Vergangenen Herbst wurde bekannt, dass durch eine ehemalige Bergbau- und Schlackehalde der Boden in Schrems vergiftet ist. Die Verdachtsflächen umfassen etwa 30.000 Quadratmeter. Rund 70 Menschen leben heute auf dem Areal, auf dem sich Ende des 19. Jahrhunderts der Betrieb befand.
Entwarnung nach Laborergebnissen
Nach der Feststellung der erhöhten Werte im Boden wurden bis Jahresende von den Bewohnern Proben genommen, um zu überprüfen, ob das Schwermetall in erhöhter Konzentration auch in den Körpern nachweisbar ist. „Die Laborergebnisse haben ergeben, dass weder Vollblut- noch Haarproben auffällige Schwermetallkonzentrationen aufweisen, da sich die Konzentrationen von relevanten Metallen im Normalbereich bewegen“, hieß es in der Bürgerinformation.

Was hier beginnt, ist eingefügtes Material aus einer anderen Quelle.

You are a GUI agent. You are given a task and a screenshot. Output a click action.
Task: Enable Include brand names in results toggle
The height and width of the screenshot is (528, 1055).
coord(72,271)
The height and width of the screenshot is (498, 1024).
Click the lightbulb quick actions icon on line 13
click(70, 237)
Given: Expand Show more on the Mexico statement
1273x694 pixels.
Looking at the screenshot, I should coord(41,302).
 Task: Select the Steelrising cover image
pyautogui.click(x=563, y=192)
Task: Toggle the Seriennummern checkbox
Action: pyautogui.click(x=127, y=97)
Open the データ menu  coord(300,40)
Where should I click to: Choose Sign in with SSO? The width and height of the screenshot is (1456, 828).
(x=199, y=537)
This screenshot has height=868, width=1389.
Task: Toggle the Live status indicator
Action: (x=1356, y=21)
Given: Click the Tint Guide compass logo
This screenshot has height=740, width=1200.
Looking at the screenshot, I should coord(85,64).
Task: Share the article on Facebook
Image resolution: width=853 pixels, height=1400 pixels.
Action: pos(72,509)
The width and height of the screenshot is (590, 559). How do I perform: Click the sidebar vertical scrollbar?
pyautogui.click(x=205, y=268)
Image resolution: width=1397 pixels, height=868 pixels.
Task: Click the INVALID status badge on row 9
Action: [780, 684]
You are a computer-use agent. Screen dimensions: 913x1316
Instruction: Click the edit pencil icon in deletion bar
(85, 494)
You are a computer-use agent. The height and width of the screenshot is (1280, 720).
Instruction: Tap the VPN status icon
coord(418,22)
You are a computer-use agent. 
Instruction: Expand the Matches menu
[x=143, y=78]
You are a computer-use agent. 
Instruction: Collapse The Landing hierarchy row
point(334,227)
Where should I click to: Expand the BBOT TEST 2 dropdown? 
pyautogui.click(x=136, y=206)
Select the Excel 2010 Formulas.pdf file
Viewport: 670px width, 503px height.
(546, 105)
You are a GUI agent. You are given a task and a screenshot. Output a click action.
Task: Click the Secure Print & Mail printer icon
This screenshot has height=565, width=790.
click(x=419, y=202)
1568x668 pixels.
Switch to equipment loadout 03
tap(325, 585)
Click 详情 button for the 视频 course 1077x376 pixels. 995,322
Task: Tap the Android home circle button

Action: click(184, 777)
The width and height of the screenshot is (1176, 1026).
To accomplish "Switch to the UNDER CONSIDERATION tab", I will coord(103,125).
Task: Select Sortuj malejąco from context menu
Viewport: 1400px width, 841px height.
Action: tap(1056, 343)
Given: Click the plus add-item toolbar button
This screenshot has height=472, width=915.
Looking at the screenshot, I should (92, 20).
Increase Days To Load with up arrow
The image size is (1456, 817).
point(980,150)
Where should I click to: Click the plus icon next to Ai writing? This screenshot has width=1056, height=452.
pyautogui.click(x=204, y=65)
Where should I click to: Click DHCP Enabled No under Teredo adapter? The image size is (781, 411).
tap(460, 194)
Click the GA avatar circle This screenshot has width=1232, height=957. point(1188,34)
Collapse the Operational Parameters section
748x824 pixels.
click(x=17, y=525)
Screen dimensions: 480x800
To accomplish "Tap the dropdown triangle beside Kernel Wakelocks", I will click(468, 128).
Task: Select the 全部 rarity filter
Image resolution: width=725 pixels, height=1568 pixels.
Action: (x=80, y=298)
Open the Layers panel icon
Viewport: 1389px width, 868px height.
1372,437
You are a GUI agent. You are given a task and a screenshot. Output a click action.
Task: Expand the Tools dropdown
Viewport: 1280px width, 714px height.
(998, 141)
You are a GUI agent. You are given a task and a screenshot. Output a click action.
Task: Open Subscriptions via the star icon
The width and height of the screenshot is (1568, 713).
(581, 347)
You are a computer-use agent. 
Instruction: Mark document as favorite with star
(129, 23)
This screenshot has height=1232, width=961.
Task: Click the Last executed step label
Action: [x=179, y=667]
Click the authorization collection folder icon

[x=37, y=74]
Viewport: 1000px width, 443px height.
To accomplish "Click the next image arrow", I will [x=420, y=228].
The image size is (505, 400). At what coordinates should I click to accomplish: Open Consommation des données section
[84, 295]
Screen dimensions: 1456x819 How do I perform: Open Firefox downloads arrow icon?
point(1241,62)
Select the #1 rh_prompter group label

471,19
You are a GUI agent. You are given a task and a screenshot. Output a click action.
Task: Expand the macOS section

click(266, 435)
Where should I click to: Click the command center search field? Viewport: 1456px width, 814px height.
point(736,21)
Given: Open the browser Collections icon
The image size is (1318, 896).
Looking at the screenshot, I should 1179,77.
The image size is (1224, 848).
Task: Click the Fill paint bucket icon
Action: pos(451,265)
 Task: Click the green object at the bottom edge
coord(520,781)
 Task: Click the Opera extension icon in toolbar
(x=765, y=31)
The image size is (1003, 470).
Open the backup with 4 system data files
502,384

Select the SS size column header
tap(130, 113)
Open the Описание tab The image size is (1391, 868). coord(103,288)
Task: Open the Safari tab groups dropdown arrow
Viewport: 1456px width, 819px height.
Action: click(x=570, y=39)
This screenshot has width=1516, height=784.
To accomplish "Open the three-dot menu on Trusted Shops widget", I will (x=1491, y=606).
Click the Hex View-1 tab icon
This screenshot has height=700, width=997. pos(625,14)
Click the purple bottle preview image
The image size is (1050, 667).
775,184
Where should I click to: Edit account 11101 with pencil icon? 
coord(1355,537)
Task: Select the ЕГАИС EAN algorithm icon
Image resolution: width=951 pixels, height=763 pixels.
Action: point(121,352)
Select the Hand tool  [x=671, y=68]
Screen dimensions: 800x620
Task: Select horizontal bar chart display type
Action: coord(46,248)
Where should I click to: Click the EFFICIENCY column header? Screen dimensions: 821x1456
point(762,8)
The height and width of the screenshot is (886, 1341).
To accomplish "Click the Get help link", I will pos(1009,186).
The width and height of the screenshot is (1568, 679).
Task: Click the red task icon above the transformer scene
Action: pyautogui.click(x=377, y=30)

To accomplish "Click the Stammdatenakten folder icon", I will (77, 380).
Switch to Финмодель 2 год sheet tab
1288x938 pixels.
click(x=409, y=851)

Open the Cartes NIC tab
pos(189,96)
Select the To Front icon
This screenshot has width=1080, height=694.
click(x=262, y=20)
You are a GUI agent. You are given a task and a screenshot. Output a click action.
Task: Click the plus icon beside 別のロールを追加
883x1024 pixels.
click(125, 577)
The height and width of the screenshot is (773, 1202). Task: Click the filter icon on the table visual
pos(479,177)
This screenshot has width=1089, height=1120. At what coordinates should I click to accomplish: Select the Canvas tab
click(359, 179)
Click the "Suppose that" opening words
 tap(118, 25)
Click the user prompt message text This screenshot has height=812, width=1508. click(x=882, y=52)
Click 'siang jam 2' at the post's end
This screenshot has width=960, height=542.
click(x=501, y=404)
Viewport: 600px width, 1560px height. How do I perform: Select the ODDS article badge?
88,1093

Warnung vor Gemüse und Obst
Die seit Herbst ausgegebenen Empfehlungen bleiben allerdings aufrecht: Gemüse und Obst, das auf den Verdachtsflächen gezogen wird, soll nicht gegessen werden. Grundwasser aus den betroffenen Böden dürfe nicht als Gießwasser verwendet werden, um eine weitere Kontamination zu vermeiden. Außerdem sollen Kinder keine Erde in den Mund nehmen oder gar essen.
Saneirung bis nächstes Jahr
Der Bürgermeister kündigte eine rasche Sanierung der Böden an: Konkret sollen die vergifteten Erdmassen ausgetauscht werden. Wie genau, werde noch geklärt. Den Bewohnern sollen jedenfalls keine Kosten entstehen und die Arbeiten werden auch nur durchgeführt, wenn das von den Betroffenen gewünscht ist. Zuerst ist die Sanierung jener Flächen geplant, auf denen Kinder leben.
Bis zur Gartensaison 2020 soll aber möglichst auf allen Verdachtsflächen wieder ohne Einschränkungen gepflanzt und geerntet werden können. In den kommenden Wochen will man mit den Haushalten direkt in Kontakt treten. Die Sanierung wird mit Mitteln des Bundes gefördert.